@[TOC]PCL中点云分割模块的学习
学习背景
参考书籍:《点云库PCL从入门到精通》以及官方代码PCL官方代码链接,,PCL版本为1.10.0,CMake版本为3.16,可用点云下载地址
学习内容
如何使用已知系数的 SAC_Models 从点云中提取参数模型,例如平面或球面模型。
源代码及所用函数
源代码
#include <iostream>
#include <pcl/point_types.h>
#include <pcl/filters/model_outlier_removal.h>
int main ()
{
pcl::PointCloud<pcl::PointXYZ>::Ptr cloud (new pcl::PointCloud<pcl::PointXYZ>);
pcl::PointCloud<pcl::PointXYZ>::Ptr cloud_sphere_filtered (new pcl::PointCloud<pcl::PointXYZ>);
/*******************************************生成点云数据***************************************/
std::size_t noise_size = 5;
std::size_t sphere_data_size = 10;
cloud->width = noise_size + sphere_data_size;
cloud->height = 1;
cloud->points.resize (cloud->width * cloud->height);
// 增加噪音
for (std::size_t i = 0; i < noise_size; ++i)
{
(*cloud)[i].x = 1024 * rand () / (RAND_MAX + 1.0f);
(*cloud)[i].y = 1024 * rand () / (RAND_MAX + 1.0f);
(*cloud)[i].z = 1024 * rand () / (RAND_MAX + 1.0f);
}
// 增加球体
double rand_x1 = 1;
double rand_x2 = 1;
for (std::size_t i = noise_size; i < (noise_size + sphere_data_size); ++i)
{
while (pow (rand_x1, 2) + pow (rand_x2, 2) >= 1)
{
rand_x1 = (rand () % 100) / (50.0f) - 1;
rand_x2 = (rand () % 100) / (50.0f) - 1;
}
double pre_calc = sqrt (1 - pow (rand_x1, 2) - pow (rand_x2, 2));
(*cloud)[i].x = 2 * rand_x1 * pre_calc;
(*cloud)[i].y = 2 * rand_x2 * pre_calc;
(*cloud)[i].z = 1 - 2 * (pow (rand_x1, 2) + pow (rand_x2, 2));
rand_x1 = 1;
rand_x2 = 1;
}
std::cerr << "滤波前点云: " << std::endl;
for (const auto& point: *cloud)
std::cout << " " << point.x << " " << point.y << " " << point.z << std::endl;
/**********************************************过滤球************************************/
// 该球体的模型参数:
// position.x: 0, position.y: 0, position.z:0, radius: 1
pcl::ModelCoefficients sphere_coeff;
sphere_coeff.values.resize (4);
sphere_coeff.values[0] = 0;
sphere_coeff.values[1] = 0;
sphere_coeff.values[2] = 0;
sphere_coeff.values[3] = 1;
pcl::ModelOutlierRemoval<pcl::PointXYZ> sphere_filter;
sphere_filter.setModelCoefficients (sphere_coeff);
sphere_filter.setThreshold (0.05);
sphere_filter.setModelType (pcl::SACMODEL_SPHERE);
sphere_filter.setInputCloud (cloud);
sphere_filter.filter (*cloud_sphere_filtered);
std::cerr << "Sphere after filtering: " << std::endl;
for (const auto& point: *cloud_sphere_filtered)

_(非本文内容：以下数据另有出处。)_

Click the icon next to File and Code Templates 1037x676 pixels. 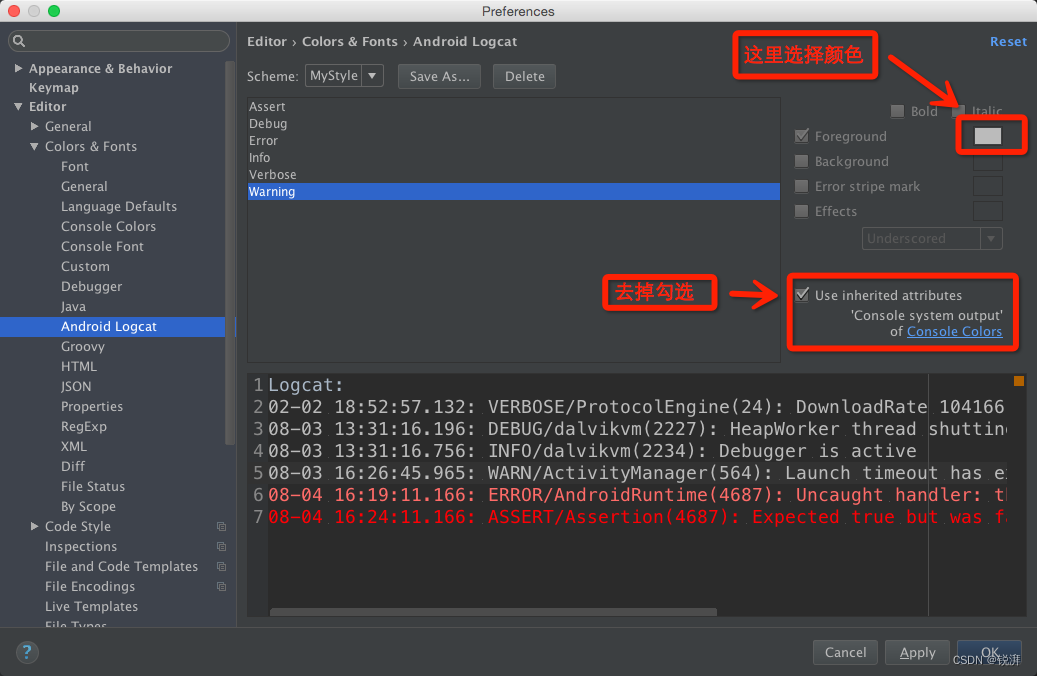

std::cout << " " << point.x << " " << point.y << " " << point.z << std::endl;
return (0);
}
CMakeLists.txt
cmake_minimum_required(VERSION 3.16 FATAL_ERROR)#指定CMake的最低版本要求为3.16
project(project)#设置项目名称
find_package(PCL 1.10 REQUIRED)#查找PCL库,要求版本为1.10或更高。
include_directories(${PCL_INCLUDE_DIRS})#将PCL库的头文件目录添加到包含路径中
link_directories(${PCL_LIBRARY_DIRS})#将PCL库的库文件目录添加到链接器搜索路径中。
add_definitions(${PCL_DEFINITIONS})#添加PCL库的编译器定义
add_executable (model_outlier_removal model_outlier_removal.cpp)
target_link_libraries (model_outlier_removal ${PCL_LIBRARIES})#将PCL库链接到可执行文件目标。